2 dividend growth stocks that could help you beat the FTSE 100

These two shares appear to offer upbeat prospects when compared to the FTSE 100 (INDEXFTSE: UKX).

| More on:

The content of this article was relevant at the time of publishing. Circumstances change continuously and caution should therefore be exercised when relying upon any content contained within this article.

When investing, your capital is at risk. The value of your investments can go down as well as up and you may get back less than you put in.

Read More

The content of this article is provided for information purposes only and is not intended to be, nor does it constitute, any form of personal advice. Investments in a currency other than sterling are exposed to currency exchange risk. Currency exchange rates are constantly changing, which may affect the value of the investment in sterling terms. You could lose money in sterling even if the stock price rises in the currency of origin. Stocks listed on overseas exchanges may be subject to additional dealing and exchange rate charges, and may have other tax implications, and may not provide the same, or any, regulatory protection as in the UK.
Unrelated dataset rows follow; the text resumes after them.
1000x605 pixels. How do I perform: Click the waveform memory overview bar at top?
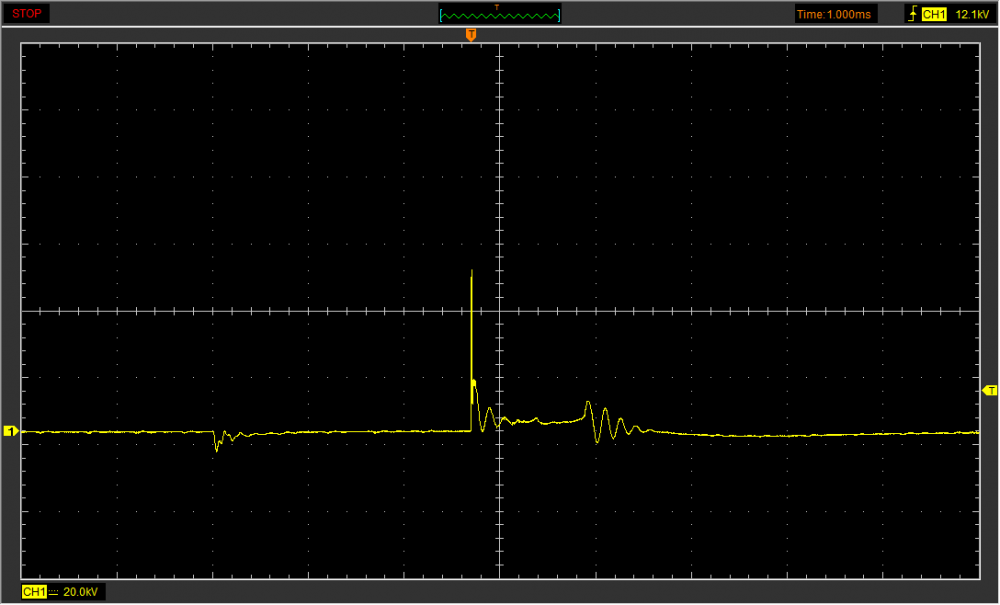point(500,14)
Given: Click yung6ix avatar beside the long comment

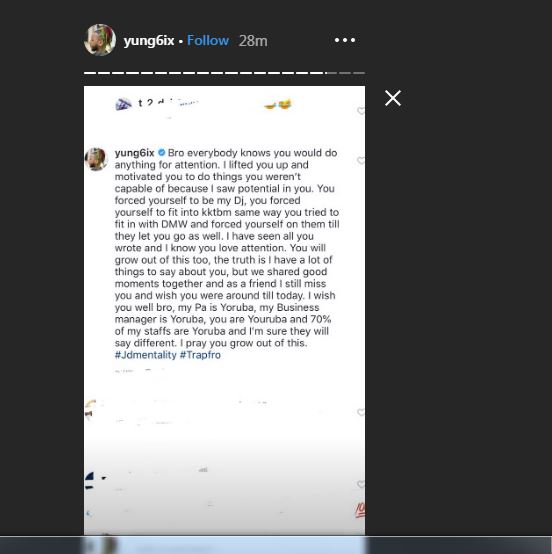Looking at the screenshot, I should pyautogui.click(x=96, y=159).
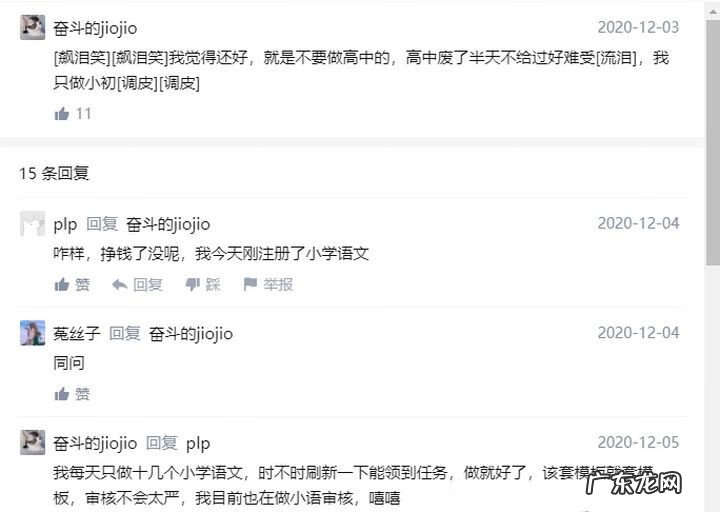Click the reply arrow under plp's comment
Image resolution: width=720 pixels, height=512 pixels.
[119, 285]
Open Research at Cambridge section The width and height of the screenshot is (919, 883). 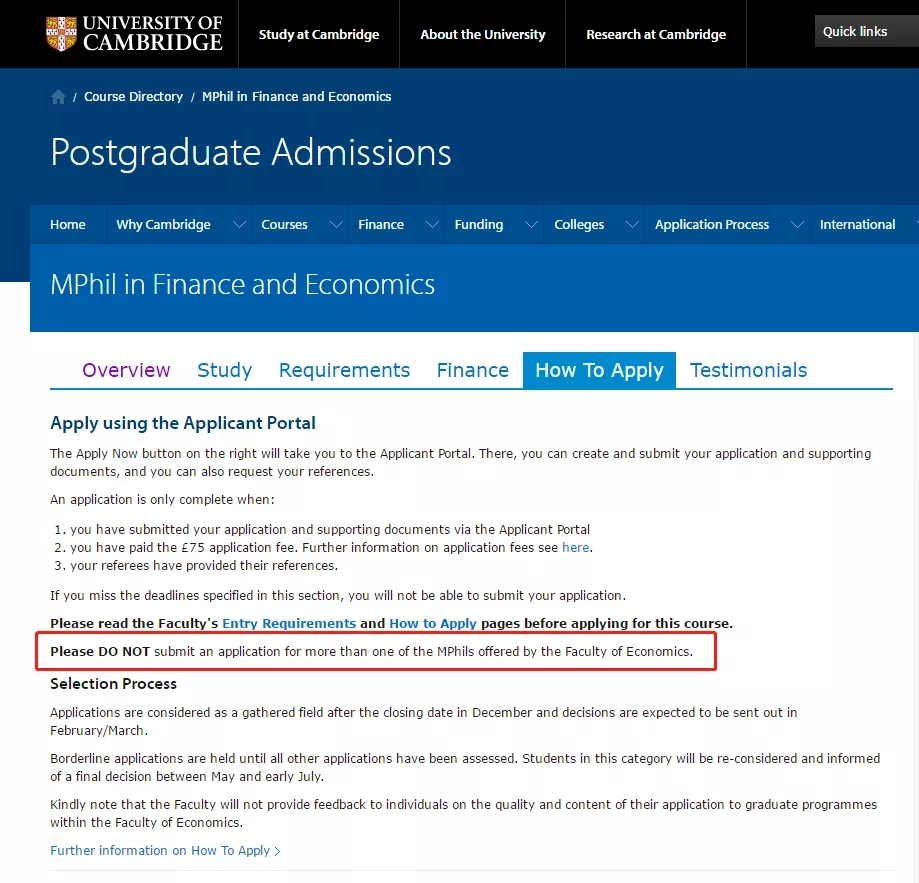[x=656, y=35]
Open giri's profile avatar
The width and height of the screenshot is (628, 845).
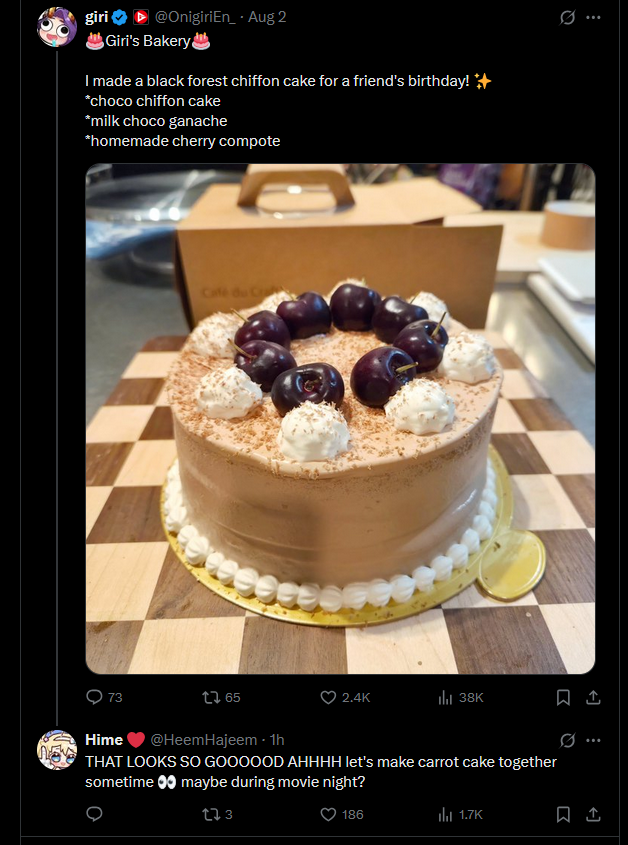[x=56, y=26]
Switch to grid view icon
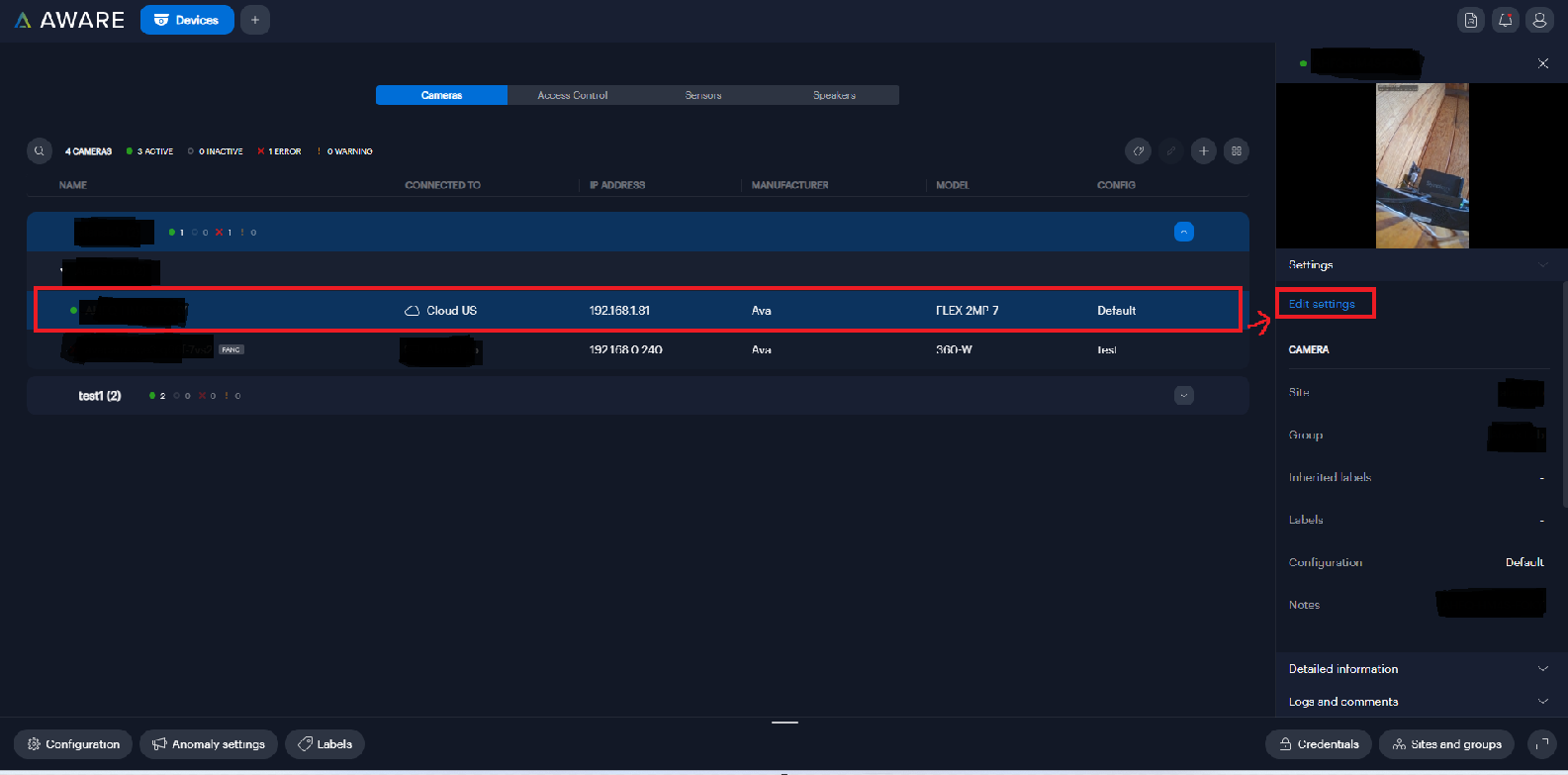The image size is (1568, 775). tap(1236, 151)
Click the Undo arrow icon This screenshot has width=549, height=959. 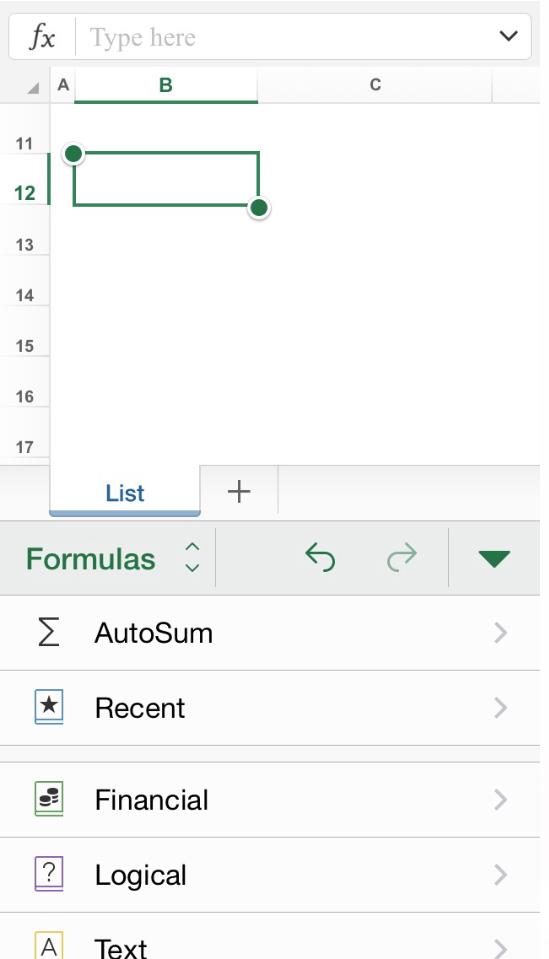pyautogui.click(x=320, y=558)
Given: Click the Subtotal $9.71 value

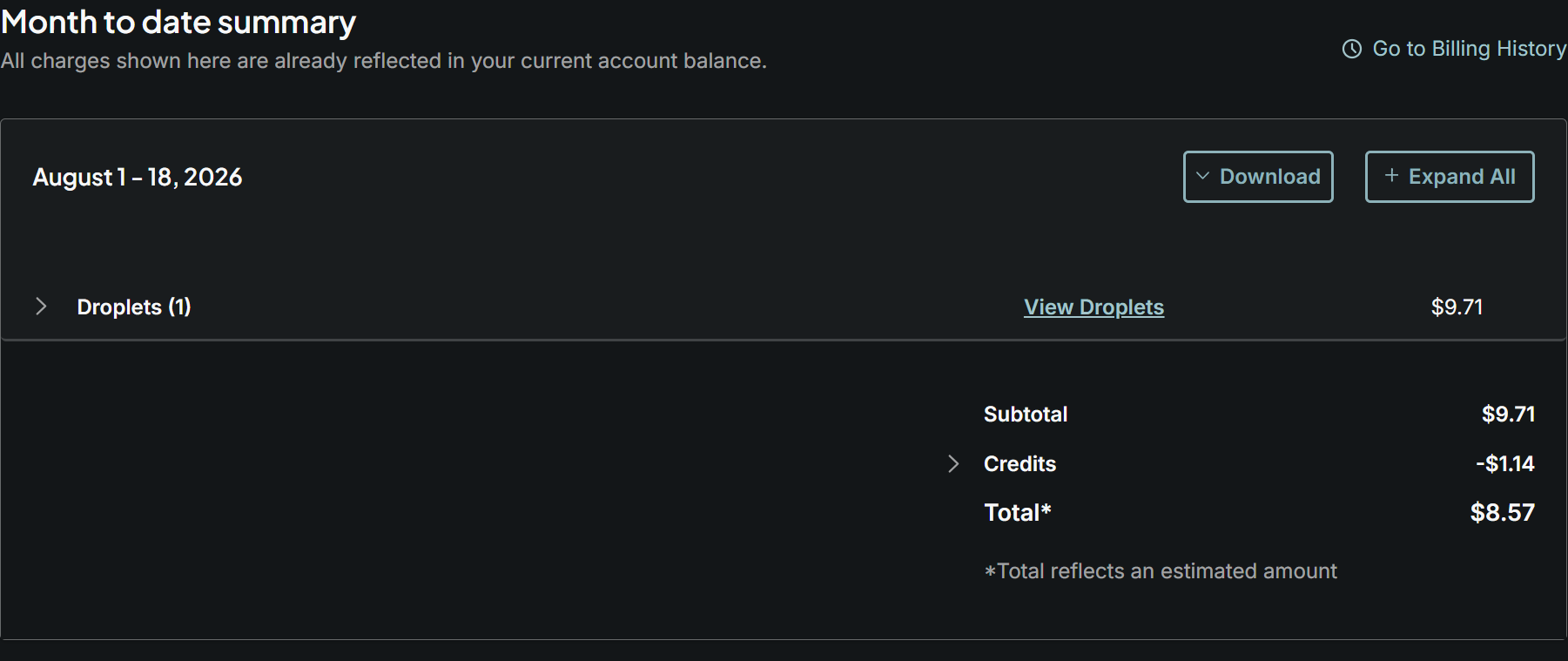Looking at the screenshot, I should tap(1509, 415).
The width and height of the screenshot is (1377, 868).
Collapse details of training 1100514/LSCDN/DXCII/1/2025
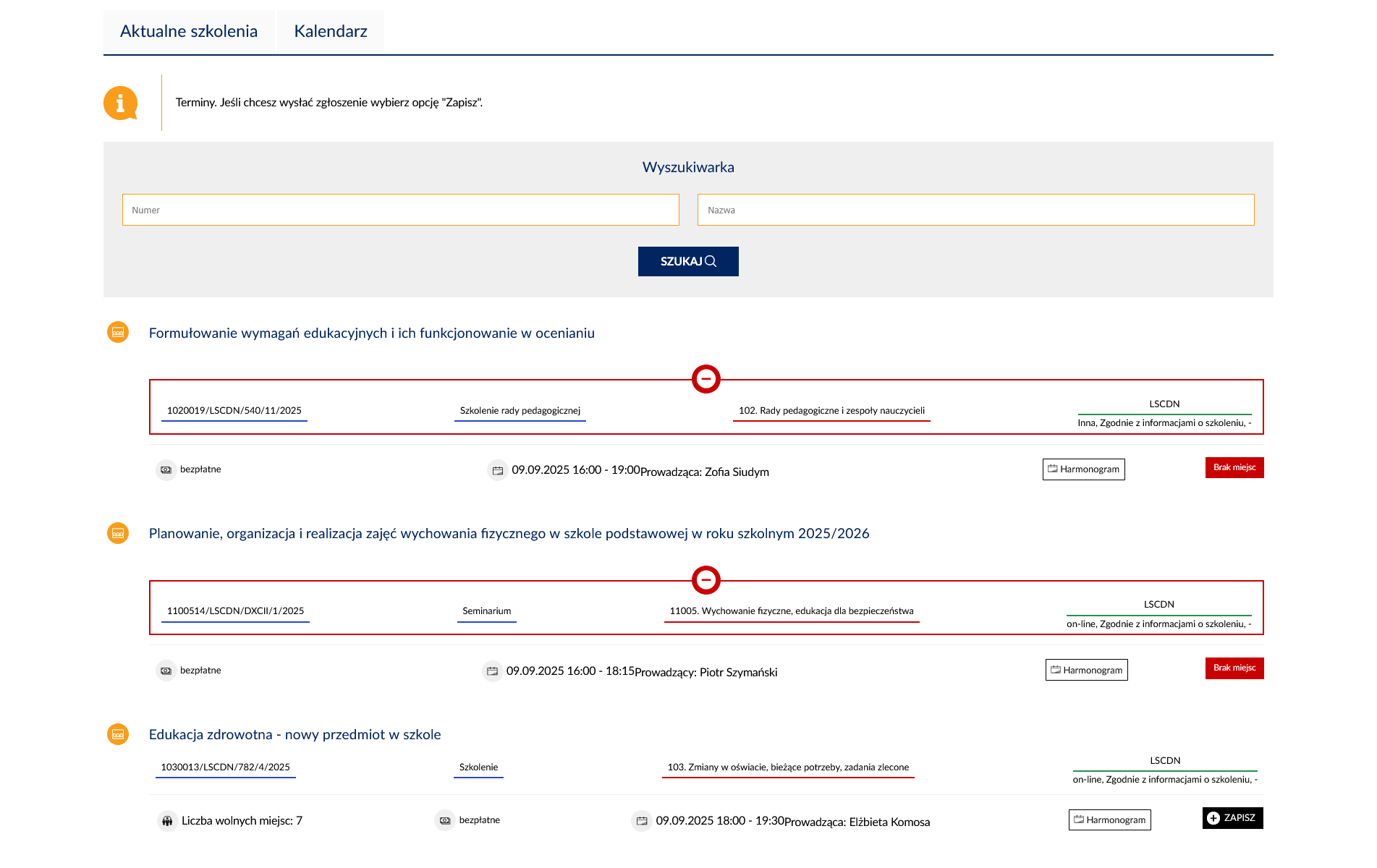tap(706, 579)
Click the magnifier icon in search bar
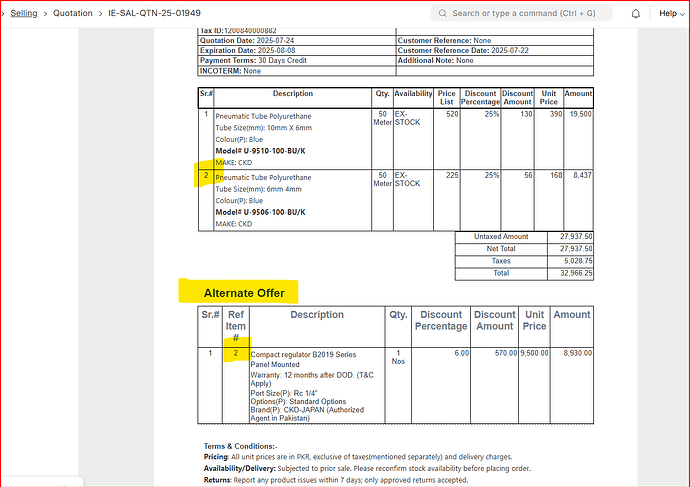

You’re reading a free article with opinions that may differ from The Motley Fool’s Premium Investing Services. Become a Motley Fool member today to get instant access to our top analyst recommendations, in-depth research, investing resources, and more. Learn More.

The performance of the FTSE 100 has been mixed in 2018. It’s currently around 100 points down on its starting price, but has experienced a recent surge since a difficult first couple of months of the year. Still, the index is up by over 1,500 points in the last six years, which works out as an annualised return of almost 4%, plus dividends.

While prospects for the FTSE 100 may be relatively positive at the present time, a number of shares could outperform it in the long run. Here are two prime examples which could be worth a closer look due in part to their dividend growth potential.

Uncertain future

The outlook for the UK housing market is currently uncertain. Brexit has contributed to a decline in consumer confidence, while concerns surrounding affordability have naturally come to the fore after nearly two decades of house price rises. As such, the share price performance of FTSE 100 housebuilders such as Persimmon (LSE: PSN) has been volatile and generally disappointing.

However, the outlook for the company remains attractive. It’s forecast to post improving earnings figures in each of the next two financial years, while population growth is expected to be considerably higher than the volume of new homes being built in the UK. Alongside policies such as the help to buy scheme, this could mean demand remains well ahead of supply and that house prices continue their upward trajectory after a brief pause.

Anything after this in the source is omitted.